2. The proposal at Sinai by Jehovah to make their obedience the condition and ground of their national relationship to Him, which their ignorant self-confidence immediately seized upon: "All that Jehovah hath spoken we will do." Upon this, Jehovah announced Himself and the great "ten words." Under this "ministration of death and condemnation" (2 Corinthians 3) Israel now was.

3. The breakdown of the priesthood in the days of Eli; with even the ark of God taken by the Philistines, and the rejection by Jehovah of that priestly branch.

4. The renewal in Divine grace of relationship with Israel under David and his house (prophetic of future blessing under David’s Son). God did not abandon the priesthood, neither did David usurp that office, although, like Moses, who offered sacrifices on behalf of Aaron and his sons, David acted at the altar he had erected, and God’s accepting fire fell upon his offerings.

5. The restoration "for a little moment a little reviving in our bondage" (Ezra 9:8). But again there is selfishness, sin, neglect of God, and the refusal to confess, saying: "Wherein have we robbed God?" (Note the "wherein’s," the "wherefore’s," and the "what’s" of Malachi, their last prophet; Chs. 1:2, 7; 2:14, 17; 3:7, 8, 13 — defiant denials instead of humiliation.)

Then the four hundred years of silence, in which the Gentile rules and only a few "that know their God" are "strong" (Daniel 11:32); the coming of the forerunner, and the advent of their Messiah in their midst, — only to be despised, rejected, crucified, His apostles and disciples denounced and persecuted. This is the unbelieving "generation" that we see today. This is the nation from which the Kingdom of God has been taken away to be given in the future to that nation formed that day when a "very small Remnant," they actually look on Him Whom they pierced.

The great desire of the writer in Hebrews 8:13 is to impress upon these Hebrew believers that away back in the days of Jeremiah the legal covenant had been pronounced old, and the prophesied bringing-in of a new covenant in due season made the other covenant "old" and nigh unto vanishing away even in the prophet’s days. The figure is that of an old man who is waxing aged and is ready to pass from the scene, This would shake to the foundations of his soul any Hebrew that heard it. What! Be without a temple? (For the temple was yet standing in Jerusalem.) Have no morning and evening sacrifice? No earthly priests and high priests to carry on the worship of Jehovah? Abandon the hopes wrapped up in the Mosaic institutions held for fifteen hundred years? Yea, said the Apostle, These things are nigh unto vanishing away. (Hebrews was written shortly before the destruction of Jerusalem by Titus, A.D. 70, and the dispersion of the Jews).
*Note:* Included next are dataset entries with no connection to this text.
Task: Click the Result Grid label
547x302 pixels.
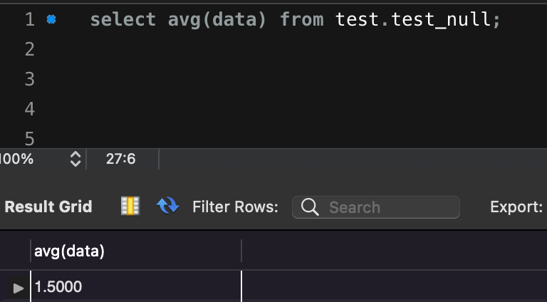Action: pyautogui.click(x=48, y=207)
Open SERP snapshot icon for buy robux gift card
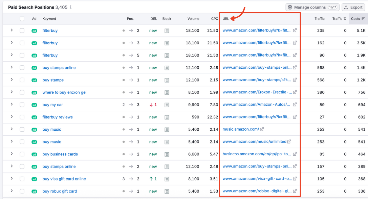The height and width of the screenshot is (199, 368). click(x=166, y=191)
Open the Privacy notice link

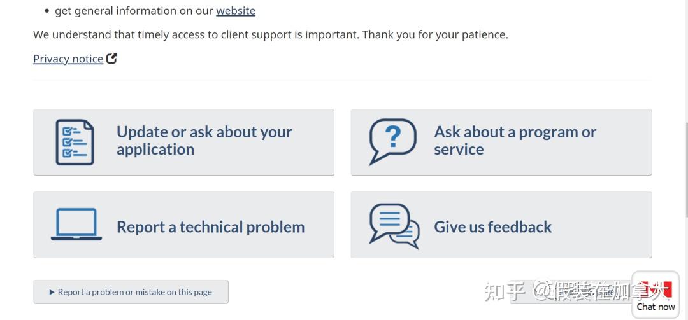[68, 59]
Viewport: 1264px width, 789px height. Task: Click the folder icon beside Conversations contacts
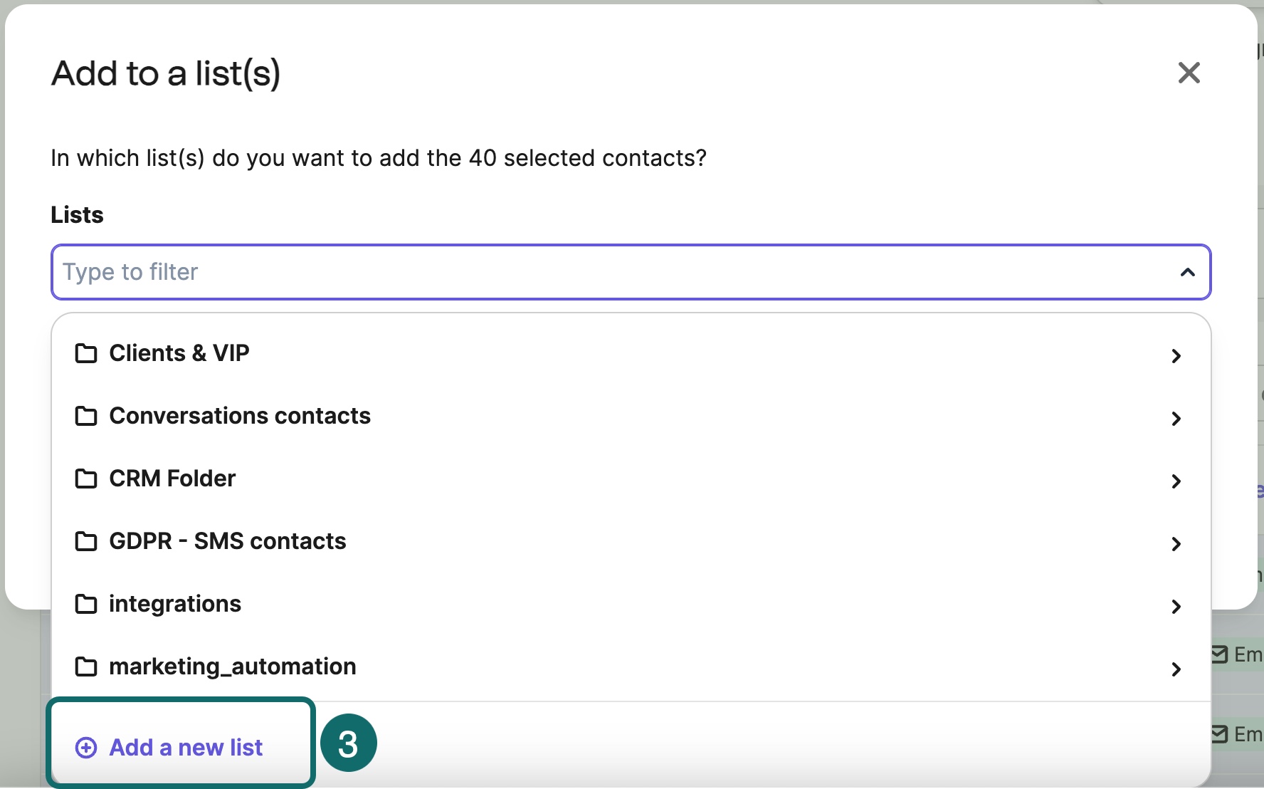[x=87, y=417]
Yea, said Paul, true believers have not here an abiding continuing city — what a shock beyond description to an Israelite who knew that Jehovah had set His name in His temple there in the Holy City!

So the believing Hebrew was asked to turn from all hope in the former legal covenant and set all his hopes in Heaven itself whither the Priest after the order of Melchizedek had gone.

Therefore every instructed Hebrew believer saw that the Old Covenant had already passed away, that the blood of the New Covenant had been shed, and that they enjoyed its benefits. They saw that God would in the future deal with "Israel and Judah" in blessing, bringing them together and making them as a nation partake of all the things joined to the New Covenant, which God would then extend to them nationally. To sum up verses 9-13:

The Law was "holy, just, and good": but its blessing was conditioned on obedience.

But God had made unconditional promise to Abraham!

Israel, trusting in themselves, promised obedience.

But they practiced disobedience — "they continued not" in God’s covenant.

God, consequently, did not "regard" them, but let them go into captivity — as at this day.

Neither the first nor the second covenant is God’s covenant with Abraham: though both are based on that.

The first covenant’s blessings were conditional: man must do his "part."

The blessings of the second covenant will be wholly God’s: "And this is the covenant from Me unto them, when I shall take away their sins" (Romans 11:27).